C’est une belle soirée qui était promise ce soir là à la Rock School Barbey : la grande salle attendait un ticket composé de Juveniles, que je n’avais jamais vus sur scène, et de Fishbach, seulement vue dans des conditions compliquées (seule, en extérieur, au milieu de serveurs d’un restaurant…). Les premiers sont déjà à l’œuvre quand je pénètre dans la salle, déjà correctement remplie. La pop électro très entraînante des Rennais fonctionne à plein régime, avec force claviers : difficile de ne pas se dandiner sur “Someone Better”, “Way to Fix It” ou “Decoys”, souvent portés par une ligne de basse rondelette. C’est une entrée en matière parfaite, une synth pop vitaminée à souhait, idéale pour se mettre dans le sens de la marche.

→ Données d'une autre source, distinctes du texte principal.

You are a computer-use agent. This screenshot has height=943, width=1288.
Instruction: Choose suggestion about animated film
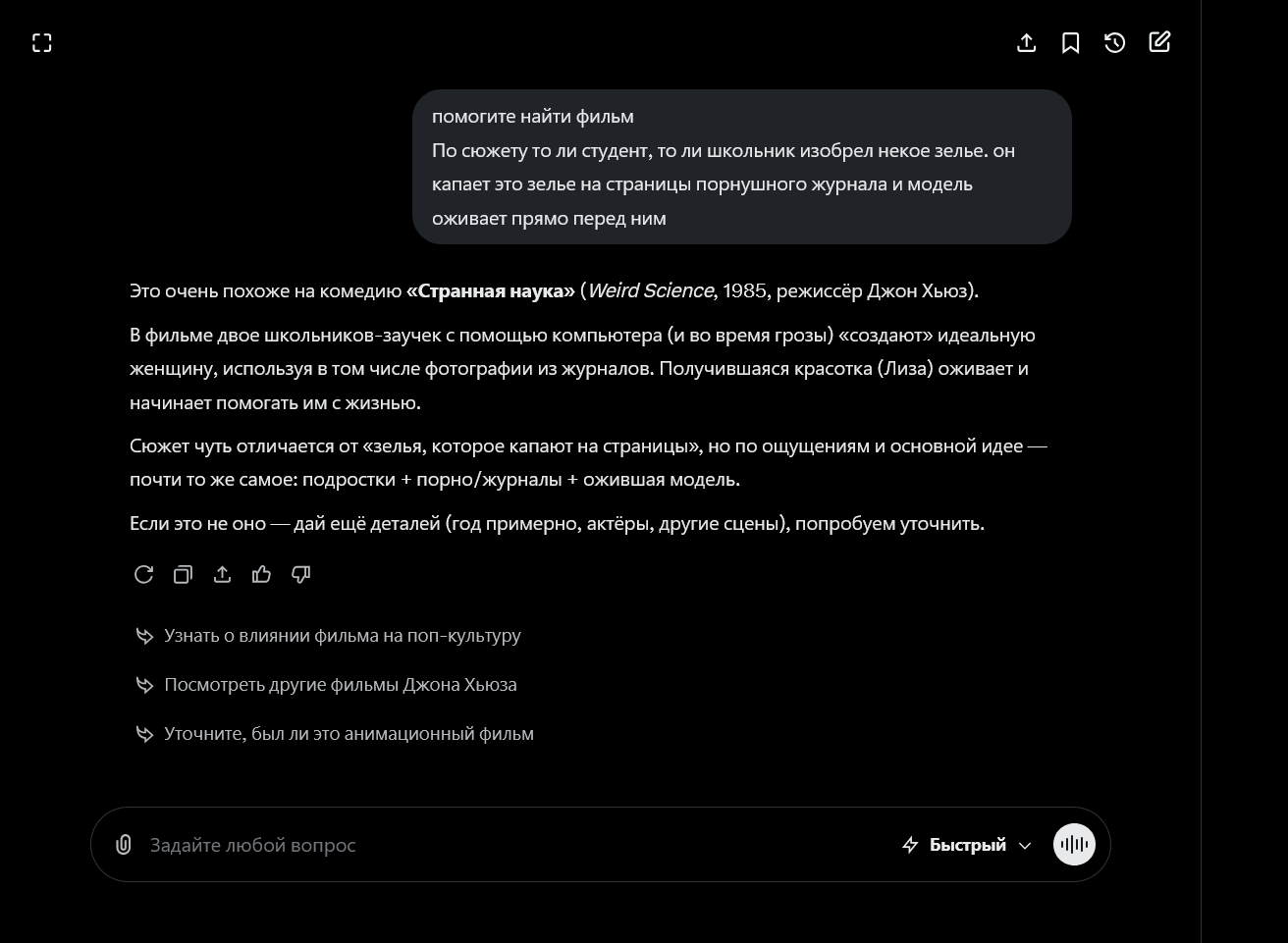point(336,734)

La salle est comble ou pas loin – les gradins sont fermés – quand la Française (Flora) Fishbach prend possession de la scène, accompagnée par un excellent et efficace groupe (Alexandre Bourrit à la guitare, Michelle Blades à la basse et aux chœurs, Nicolas Lockhart aux claviers et machines). Elle impose rapidement une sacrée présence, jouant d’un regard perçant qui ne doit pas faire oublier un vrai sens théâtral, ce en quoi elle est souvent rejointe par Michelle Blades. Mais ce sont bien ses chansons qui convainquent, encore plus en live d’ailleurs : elle fait bien entendu la part belle à son album, ne conservant que “Mortel” et “Béton mouillé” de son premier EP (et encore, le premier titre est aussi sur l’album). C’est indéniablement rodé, et si le démarrage de “Tu vas vibrer” et “Ma voie lactée” est un peu en retrait, le groupe monte rapidement en régime.

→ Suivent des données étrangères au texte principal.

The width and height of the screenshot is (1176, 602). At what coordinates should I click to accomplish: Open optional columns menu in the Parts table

“Eternité” est une première poussée, “A ta merci”, un beau moment d’intimité, et on sent que la jeune Française trouve ses marques, y compris avec le public, entre humour noir (pour annoncer “Le Château”, chanson sur le suicide aux allures de tube) et séduction troublante (elle s’étend sur le devant de la scène, cigarette au bec, pendant “A ta merci”). Le quatuor se distingue sur “On me dit tu”, qui permet à la formation de monter dans les tours en jouant à fond la carte de la mise en scène sur ce titre qui, une fois de plus, brasse le thème de la mort mais toujours sous une forme de variété un peu dark aux entournures. Le talent de Fishbach est de pleinement embrasser cette identité et de pousser jusqu’au bout l’exercice, pour finalement terminer sur “Un autre que moi”, qui laisse une salle comblée, à en juger par le succès du stand merchandising à la fin. Sacrée performance, à la hauteur de la singularité de l’univers de cette jeune femme.